What I learnt… about interviewing people for jobs

Kristo Käärmann encourages interviewees to ask more questions during the process
Kristo Käärmann encourages interviewees to ask more questions during the process
TIMES PHOTOGRAPHER RICHARD POHLE
The Times

Kristo Käärmann, 41, is the co-founder and chief executive of Wise, the stock market-listed London fintech valued at more than £3.8 billion. Originally known as Transferwise, the business moves about £8 billion in money a month between different currencies for 13 million retail and business customers, charging a fraction of the typical fees. It employs 3,500 people and Estonian-born Käärmann continues to interview key hires. The first in this two-part series appeared last weekhttps://www.thetimes.com/article/what-i-learnt-about-leading-by-doing-crdk32f2t

Interviewing is still quite a big part of what I do
We have 357 roles open today. I have just checked. We need to add a lot of people to the company to get all the things done that our customers wish we were doing.

Until we were 150 people, I interviewed every single person who came through the door. Since then I have gradually stopped, by function. I still interviewed every software engineer who came through until we were 120 engineers and the whole company was, say, 600 people. Now I still interview a large number of senior roles that we hire. I am usually one of the final interviewers. I get to meet people who are very likely to get the job.
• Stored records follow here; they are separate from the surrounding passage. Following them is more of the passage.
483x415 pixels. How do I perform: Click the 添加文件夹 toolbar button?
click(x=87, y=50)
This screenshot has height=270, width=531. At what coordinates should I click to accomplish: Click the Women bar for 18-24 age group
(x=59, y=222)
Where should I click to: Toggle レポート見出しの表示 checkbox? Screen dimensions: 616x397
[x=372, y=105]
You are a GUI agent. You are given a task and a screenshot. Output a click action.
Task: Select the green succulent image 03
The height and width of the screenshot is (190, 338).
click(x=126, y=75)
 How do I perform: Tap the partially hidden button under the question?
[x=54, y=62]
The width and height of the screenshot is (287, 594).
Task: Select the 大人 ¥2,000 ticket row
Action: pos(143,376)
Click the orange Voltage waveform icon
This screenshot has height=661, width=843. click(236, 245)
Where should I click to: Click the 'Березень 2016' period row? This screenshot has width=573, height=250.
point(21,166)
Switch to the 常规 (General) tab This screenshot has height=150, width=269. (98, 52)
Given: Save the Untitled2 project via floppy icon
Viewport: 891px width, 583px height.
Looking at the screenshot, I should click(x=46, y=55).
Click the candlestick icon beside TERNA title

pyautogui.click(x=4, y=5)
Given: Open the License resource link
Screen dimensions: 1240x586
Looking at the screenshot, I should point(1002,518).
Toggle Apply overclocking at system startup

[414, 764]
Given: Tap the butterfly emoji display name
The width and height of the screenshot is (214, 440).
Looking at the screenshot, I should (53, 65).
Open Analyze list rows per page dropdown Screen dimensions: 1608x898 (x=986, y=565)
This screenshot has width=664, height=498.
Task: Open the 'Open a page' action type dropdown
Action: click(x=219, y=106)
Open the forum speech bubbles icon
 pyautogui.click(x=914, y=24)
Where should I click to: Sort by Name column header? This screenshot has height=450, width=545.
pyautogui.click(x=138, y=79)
There are occasions where I have turned down people at this point and they’ve still been hired. Some of them have turned out amazing and they still remind me that I turned them down in the interview.

Interviewing opinions are never completely accurate. I’m sure we have declined a lot of people who actually could have turned out fantastic. We have definitely ended up hiring people who don’t work out. There are mistakes and misalignment on both sides. This is fine.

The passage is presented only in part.